◆ What this task involves ◆
In the tooth decay text below, reproduce word for word the stretch from "- Avoid beverages" through "last a lifetime.".

◆ Study text ◆
· · · ·

The main culprit in tooth decay disease is acid. When food is frequently left on your teeth, bacteria that live in the mouth will thrive, which in turn produces acid. Given enough time, the acid produced by bacteria can seriously damage your enamel, causing tooth decay. Left unchecked, cavities can lead to infection and tooth loss, not to mention painful toothaches.
Preventing Tooth Decay Disease
We often use the terms “cavity” and “tooth decay” interchangeably, and we don’t tend to think of either as a disease. In reality, tooth decay is actually a disease called dental caries.
Tooth decay/caries goes through several stages before a cavity (hole) forms in the tooth, so you can have tooth decay/caries even if you can’t see a cavity. The bacteria responsible for tooth decay are most often transmitted from mother to child in the first years of life. According to this article published in the Australian Dental Journal (page 95), mothers with high levels of this bacteria in their saliva are more likely to transmit the disease to their children by sharing a utensil, kissing or otherwise sharing saliva (e.g. sucking on a dropped dummy to clean it). Once these bacteria are present in a child's mouth, the potential for disease is chronic and unlikely to ever completely disappear.
However, even the presence of decay-causing bacteria does not doom you to cavity-ridden teeth. A combination of good oral care and a good diet can keep your teeth strong.
Tooth decay is entirely preventable. If caught in the early stages, decay can be stopped or even reversed before a cavity forms. There are a number of simple things you can do to reduce your risk:
- Brush twice and floss once daily using proper brushing and flossing techniques.
- Use a toothpaste and mouth rinse with fluoride to help strengthen enamel.
- Avoid eating sweet or starchy snacks between meals. The harmful bacteria in your mouth feed off these foods and thrive when they are present.
- Chew sugarless gum flavoured with xylitol to clean your teeth when you can't brush. This reduces the plaque bacteria in your mouth and stimulates the flow of protective saliva.
- Avoid beverages that can damage your enamel, such as soft drinks, sports drinks and acidic fruit juices.
- See your dental professional regularly for check-ups and cleanings.
Taking care of your teeth on a daily basis can prevent tooth decay and cavities from forming and leave you with a healthy smile that will last a lifetime.
This article is intended to promote understanding of and knowledge about general oral health topics. It is not intended to be a substitute for professional advice, diagnosis or treatment. Always seek the advice of your dentist or other qualified healthcare provider with any questions you may have regarding a medical condition or treatment.

· · · ·

◆ Data under study ◆
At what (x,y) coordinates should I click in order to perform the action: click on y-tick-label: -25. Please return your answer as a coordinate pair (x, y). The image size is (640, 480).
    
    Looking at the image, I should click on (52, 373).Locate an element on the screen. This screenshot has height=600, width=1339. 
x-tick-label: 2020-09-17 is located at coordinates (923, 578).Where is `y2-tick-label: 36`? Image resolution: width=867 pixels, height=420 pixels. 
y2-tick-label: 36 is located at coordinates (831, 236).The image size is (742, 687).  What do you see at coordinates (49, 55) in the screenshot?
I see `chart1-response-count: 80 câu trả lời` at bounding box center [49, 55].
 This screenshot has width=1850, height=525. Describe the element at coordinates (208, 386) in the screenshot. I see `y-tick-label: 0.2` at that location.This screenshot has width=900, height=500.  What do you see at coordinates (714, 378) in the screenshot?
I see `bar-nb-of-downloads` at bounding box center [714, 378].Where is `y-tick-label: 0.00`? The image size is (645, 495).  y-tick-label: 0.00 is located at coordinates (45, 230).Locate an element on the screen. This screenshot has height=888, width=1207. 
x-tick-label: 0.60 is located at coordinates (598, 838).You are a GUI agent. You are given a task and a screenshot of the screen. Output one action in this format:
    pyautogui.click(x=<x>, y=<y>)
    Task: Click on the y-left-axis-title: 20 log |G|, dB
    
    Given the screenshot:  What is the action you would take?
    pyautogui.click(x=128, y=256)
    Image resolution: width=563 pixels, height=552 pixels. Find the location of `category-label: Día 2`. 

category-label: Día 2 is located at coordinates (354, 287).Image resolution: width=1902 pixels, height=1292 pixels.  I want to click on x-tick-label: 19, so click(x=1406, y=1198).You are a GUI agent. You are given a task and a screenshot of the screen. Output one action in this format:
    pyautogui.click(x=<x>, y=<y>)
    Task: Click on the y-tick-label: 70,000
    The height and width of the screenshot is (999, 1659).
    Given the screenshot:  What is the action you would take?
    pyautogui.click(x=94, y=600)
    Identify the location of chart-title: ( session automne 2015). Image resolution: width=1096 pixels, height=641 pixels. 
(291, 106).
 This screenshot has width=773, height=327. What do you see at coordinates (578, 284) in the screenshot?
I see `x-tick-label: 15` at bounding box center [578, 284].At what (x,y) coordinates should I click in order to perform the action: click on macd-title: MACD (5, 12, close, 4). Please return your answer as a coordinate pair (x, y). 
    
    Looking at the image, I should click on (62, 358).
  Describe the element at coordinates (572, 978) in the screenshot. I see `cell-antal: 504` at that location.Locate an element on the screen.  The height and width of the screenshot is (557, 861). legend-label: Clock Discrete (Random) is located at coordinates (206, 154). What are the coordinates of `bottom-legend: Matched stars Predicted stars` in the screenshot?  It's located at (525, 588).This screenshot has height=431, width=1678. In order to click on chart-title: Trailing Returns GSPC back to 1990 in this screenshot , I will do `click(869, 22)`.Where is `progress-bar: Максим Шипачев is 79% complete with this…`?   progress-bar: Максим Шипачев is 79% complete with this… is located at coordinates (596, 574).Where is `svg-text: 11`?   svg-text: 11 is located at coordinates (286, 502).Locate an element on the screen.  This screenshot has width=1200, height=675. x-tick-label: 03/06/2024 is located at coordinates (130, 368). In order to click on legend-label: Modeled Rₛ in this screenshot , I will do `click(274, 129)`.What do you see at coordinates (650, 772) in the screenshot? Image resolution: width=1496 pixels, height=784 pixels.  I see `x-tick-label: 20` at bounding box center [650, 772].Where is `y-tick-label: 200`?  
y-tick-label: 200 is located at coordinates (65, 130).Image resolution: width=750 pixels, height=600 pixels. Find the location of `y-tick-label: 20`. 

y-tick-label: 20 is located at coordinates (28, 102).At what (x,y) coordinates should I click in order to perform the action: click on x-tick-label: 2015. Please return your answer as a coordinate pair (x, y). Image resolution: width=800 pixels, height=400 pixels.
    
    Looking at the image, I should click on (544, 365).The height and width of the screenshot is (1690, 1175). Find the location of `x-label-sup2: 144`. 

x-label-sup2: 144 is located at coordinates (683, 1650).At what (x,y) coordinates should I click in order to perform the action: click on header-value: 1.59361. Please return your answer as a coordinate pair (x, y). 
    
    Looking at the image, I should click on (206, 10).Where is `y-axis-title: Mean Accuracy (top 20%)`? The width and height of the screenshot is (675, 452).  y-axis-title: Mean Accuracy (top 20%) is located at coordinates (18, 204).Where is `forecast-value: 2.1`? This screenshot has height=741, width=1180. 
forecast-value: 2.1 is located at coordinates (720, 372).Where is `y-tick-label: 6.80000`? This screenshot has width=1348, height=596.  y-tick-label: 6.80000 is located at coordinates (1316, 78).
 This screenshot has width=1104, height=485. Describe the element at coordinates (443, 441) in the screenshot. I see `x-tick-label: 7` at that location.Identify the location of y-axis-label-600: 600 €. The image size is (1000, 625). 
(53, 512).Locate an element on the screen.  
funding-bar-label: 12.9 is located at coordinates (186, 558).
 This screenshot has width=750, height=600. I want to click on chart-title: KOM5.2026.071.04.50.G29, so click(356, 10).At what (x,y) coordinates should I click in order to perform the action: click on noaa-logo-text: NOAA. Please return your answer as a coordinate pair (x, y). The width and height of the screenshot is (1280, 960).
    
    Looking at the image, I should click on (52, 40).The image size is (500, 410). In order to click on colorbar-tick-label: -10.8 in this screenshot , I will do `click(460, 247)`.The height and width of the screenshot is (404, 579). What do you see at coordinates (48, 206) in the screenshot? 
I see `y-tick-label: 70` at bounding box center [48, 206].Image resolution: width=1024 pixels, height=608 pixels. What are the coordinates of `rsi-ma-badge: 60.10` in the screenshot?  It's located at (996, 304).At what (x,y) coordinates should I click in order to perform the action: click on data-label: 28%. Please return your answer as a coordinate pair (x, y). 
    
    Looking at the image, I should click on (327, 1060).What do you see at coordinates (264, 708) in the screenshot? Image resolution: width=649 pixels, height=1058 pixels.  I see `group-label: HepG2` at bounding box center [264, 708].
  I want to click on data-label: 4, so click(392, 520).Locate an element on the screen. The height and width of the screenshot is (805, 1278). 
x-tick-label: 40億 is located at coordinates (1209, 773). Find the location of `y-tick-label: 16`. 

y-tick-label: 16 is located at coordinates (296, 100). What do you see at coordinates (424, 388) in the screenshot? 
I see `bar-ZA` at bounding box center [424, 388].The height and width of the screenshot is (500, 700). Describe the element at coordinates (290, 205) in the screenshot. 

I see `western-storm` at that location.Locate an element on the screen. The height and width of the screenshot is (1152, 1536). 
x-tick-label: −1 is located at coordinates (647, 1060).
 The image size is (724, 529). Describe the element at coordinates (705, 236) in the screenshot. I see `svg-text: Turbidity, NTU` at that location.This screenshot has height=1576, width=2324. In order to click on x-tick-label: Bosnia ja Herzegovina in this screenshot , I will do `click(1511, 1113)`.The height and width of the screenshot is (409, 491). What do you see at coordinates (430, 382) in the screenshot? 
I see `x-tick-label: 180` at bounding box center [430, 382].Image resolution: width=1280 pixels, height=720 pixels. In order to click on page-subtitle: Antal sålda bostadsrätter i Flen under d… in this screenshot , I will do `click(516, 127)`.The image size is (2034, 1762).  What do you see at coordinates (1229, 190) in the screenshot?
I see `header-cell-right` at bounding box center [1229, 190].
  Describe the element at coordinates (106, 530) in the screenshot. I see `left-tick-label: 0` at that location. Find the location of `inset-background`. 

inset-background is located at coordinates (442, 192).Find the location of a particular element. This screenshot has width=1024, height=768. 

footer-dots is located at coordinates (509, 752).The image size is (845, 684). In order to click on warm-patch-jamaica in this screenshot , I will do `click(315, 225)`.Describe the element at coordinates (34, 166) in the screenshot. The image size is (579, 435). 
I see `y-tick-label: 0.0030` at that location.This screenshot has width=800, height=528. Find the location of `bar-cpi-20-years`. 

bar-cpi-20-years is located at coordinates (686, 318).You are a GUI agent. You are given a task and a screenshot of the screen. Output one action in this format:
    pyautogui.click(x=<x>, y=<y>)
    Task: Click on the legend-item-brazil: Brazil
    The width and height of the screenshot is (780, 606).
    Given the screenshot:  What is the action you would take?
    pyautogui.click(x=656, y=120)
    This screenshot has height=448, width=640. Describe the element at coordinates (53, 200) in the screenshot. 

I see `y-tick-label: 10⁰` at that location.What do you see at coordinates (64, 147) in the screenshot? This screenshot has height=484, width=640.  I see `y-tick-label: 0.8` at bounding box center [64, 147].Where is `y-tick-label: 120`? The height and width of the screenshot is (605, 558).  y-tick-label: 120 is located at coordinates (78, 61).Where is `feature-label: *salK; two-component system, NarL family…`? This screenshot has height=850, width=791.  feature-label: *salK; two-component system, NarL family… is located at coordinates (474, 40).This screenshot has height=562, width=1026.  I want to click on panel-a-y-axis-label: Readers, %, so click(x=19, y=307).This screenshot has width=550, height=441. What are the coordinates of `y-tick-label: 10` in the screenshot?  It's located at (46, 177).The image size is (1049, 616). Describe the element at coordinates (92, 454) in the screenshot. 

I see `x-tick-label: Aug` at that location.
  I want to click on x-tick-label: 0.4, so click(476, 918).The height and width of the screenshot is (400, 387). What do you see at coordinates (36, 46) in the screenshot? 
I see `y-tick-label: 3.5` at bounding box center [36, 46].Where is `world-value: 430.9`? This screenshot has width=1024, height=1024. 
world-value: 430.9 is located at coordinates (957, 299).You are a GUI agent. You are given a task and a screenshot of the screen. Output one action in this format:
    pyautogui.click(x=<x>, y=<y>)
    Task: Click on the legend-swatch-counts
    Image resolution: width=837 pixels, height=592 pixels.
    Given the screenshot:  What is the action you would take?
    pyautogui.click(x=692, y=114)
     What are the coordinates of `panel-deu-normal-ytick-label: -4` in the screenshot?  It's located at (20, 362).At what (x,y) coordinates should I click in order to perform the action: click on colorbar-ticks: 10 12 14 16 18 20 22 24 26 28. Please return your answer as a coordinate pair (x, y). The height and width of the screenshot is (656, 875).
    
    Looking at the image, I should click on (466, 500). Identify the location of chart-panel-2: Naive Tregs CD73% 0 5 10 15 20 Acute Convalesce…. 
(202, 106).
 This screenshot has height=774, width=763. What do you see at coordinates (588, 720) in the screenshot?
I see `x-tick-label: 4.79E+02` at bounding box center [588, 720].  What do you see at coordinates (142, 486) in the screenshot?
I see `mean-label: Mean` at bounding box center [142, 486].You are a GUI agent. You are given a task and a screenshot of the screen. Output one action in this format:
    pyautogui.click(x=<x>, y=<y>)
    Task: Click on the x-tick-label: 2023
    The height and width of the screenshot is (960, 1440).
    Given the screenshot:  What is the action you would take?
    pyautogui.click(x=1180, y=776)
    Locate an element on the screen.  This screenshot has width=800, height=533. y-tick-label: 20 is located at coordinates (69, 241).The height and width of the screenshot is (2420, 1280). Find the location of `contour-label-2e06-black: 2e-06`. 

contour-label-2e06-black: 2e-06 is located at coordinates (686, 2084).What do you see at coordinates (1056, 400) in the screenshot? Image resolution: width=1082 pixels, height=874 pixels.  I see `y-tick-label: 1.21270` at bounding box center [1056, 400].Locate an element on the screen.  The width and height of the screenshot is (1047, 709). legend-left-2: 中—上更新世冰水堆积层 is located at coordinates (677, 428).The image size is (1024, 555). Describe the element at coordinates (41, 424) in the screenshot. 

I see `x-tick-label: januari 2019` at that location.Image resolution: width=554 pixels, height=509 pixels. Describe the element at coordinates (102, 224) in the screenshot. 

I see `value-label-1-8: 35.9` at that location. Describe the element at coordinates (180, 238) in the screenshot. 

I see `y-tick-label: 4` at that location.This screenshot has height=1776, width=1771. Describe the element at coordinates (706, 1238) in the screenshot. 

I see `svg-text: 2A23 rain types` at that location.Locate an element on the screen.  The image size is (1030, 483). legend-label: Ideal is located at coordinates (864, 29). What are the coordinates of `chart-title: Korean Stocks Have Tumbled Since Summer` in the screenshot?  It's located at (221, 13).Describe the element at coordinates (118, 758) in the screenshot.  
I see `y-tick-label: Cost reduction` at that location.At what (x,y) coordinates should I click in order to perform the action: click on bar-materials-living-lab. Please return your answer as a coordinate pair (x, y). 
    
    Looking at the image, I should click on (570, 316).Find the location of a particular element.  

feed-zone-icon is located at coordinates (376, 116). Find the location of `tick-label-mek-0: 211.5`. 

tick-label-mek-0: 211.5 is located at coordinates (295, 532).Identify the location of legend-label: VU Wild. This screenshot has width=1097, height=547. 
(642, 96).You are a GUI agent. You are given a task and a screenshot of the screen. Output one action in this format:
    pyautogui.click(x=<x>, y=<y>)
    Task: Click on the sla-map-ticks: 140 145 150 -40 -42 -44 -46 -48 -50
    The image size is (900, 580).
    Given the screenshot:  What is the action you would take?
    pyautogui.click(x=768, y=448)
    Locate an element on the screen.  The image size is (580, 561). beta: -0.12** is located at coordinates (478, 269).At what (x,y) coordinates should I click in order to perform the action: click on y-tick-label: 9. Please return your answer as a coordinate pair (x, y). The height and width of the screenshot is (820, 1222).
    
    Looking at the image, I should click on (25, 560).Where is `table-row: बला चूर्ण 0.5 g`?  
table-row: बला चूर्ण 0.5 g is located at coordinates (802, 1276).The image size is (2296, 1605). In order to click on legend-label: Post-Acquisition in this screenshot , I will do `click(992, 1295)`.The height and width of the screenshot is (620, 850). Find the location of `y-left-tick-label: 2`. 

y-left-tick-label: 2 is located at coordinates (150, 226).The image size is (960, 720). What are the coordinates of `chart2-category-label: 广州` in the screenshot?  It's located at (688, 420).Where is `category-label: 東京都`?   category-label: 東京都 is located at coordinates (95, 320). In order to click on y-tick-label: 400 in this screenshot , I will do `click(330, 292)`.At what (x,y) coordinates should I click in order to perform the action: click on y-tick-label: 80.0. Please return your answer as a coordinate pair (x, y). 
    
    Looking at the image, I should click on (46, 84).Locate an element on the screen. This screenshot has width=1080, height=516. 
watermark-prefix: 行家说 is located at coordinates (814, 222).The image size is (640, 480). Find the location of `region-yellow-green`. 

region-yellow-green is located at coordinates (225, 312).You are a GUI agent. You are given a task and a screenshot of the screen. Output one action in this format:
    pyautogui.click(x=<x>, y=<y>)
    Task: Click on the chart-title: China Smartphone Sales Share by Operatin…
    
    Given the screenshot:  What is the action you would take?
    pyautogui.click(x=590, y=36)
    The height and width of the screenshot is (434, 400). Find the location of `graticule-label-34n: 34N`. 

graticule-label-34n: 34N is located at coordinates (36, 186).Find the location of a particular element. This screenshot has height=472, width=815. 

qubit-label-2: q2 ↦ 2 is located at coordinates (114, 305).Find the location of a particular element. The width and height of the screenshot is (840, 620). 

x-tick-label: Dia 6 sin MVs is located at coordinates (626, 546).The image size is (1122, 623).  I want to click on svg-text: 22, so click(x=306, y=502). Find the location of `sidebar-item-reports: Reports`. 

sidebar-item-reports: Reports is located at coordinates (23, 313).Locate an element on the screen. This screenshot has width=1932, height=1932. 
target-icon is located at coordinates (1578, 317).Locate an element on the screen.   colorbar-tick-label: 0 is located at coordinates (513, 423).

· · · ·

◆ Result for this exercise ◆
- Avoid beverages that can damage your enamel, such as soft drinks, sports drinks and acidic fruit juices.
- See your dental professional regularly for check-ups and cleanings.
Taking care of your teeth on a daily basis can prevent tooth decay and cavities from forming and leave you with a healthy smile that will last a lifetime.